The Tinuy-an falls is considered as sacred by the Manobo Tribal Council of Sote because it is part of the 13,000 hectare of the ancestral domain of the Manobos and it has provided their forefathers and the present generation with a bountiful catch of fish and other freshwater necessities. The Manobos request that all guests share the same respect that they give to the grand falls.

Spanning 95 meters wide, standing at 55 meters (180 feet) high, and cascading in three tiers, Tinuy-an Falls is said to be the widest waterfall in the country and touted as the Niagara Falls of the Philippines. The surrounding century old trees, ferns and thick shrubbery give you a feel of being in a hidden paradise.

An entrance fee of 50 pesos is charged per person and if you have your own vehicle a 20 peso parking fee is also charged. Aside from the falls, the area offers other amenities for different needs. At the picnic grounds, umbrella sheds can be rented for 150 pesos, a table with four chairs for 100 pesos and 10 pesos for each additional chair, and small and big cottages can be rented out for 200 and 300 pesos respectively. A function hall can also be rented for 1,000 pesos per day.

When swimming, life jackets can be rented for 30 pesos for the whole day.

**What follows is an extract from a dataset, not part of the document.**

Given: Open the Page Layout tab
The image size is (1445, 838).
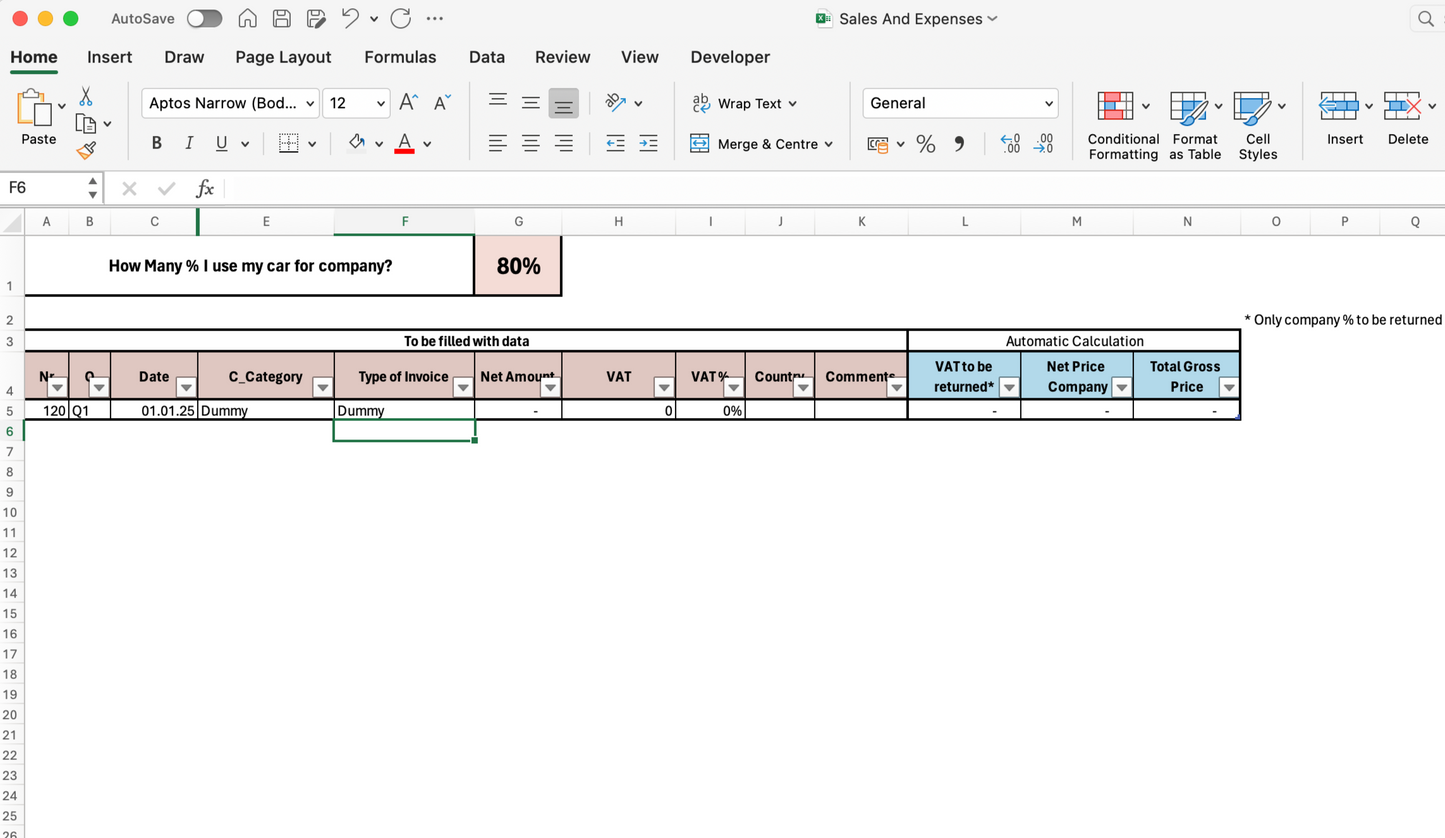Looking at the screenshot, I should click(x=283, y=57).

For a closer view of the falls, bamboo rafts can be rented from 100 to 150 pesos.

Options are also available for those who want to spend the night. A room good for 10 persons can be rented at 1,800 pesos a night. For couples, rooms can be rented at 600 pesos a night.

We spent the whole morning swimming the cool waters, climbing the three tiers of the falls, seeing the lush surrounding forest from above, and just lounging at the waterside while enjoying the gentle mists of water from the cascades. At noontime we proceeded to the Enchanted River.

In Visayan, “Tinuy-an” means “a place you’ll keep going back.” It may be a little far for most, but these majestic falls surely lives up to its name.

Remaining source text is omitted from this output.